** Opening Dataset content block **

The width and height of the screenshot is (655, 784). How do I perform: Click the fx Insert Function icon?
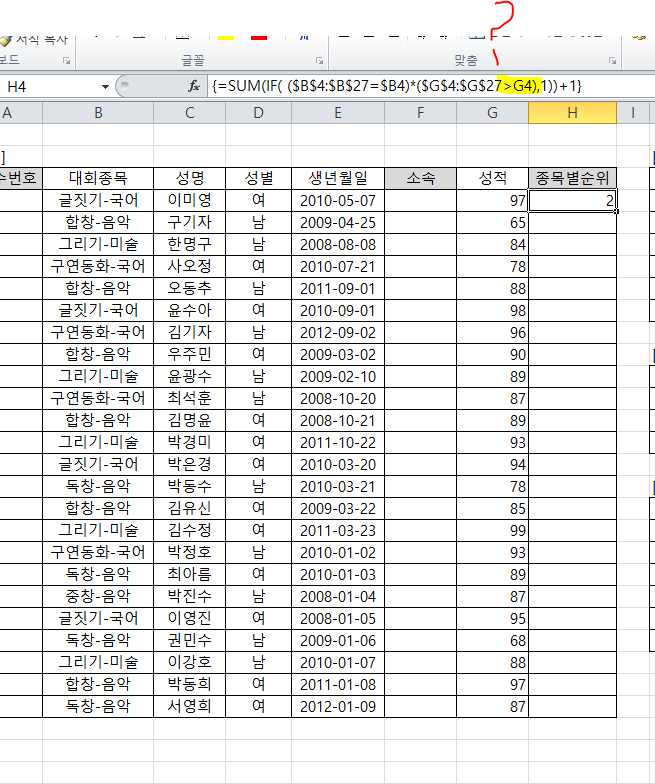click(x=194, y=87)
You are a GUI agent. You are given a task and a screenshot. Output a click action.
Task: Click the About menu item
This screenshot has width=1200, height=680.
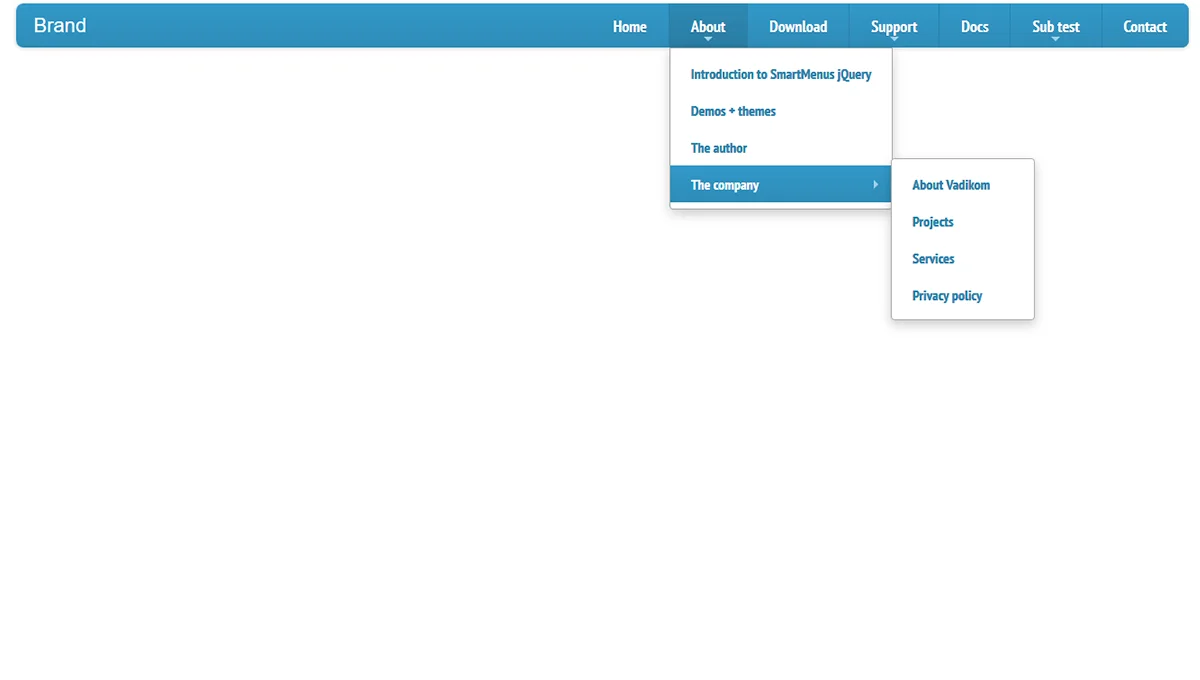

** Closing Dataset content block **

◆ The task ◆
Extract exactly the lines above from the line containing "You are a GUI" through the last one, both ends included, but not the pictures.

◆ Exercise result ◆
You are a GUI agent. You are given a task and a screenshot. Output a click action.
Task: Click the About menu item
This screenshot has width=1200, height=680.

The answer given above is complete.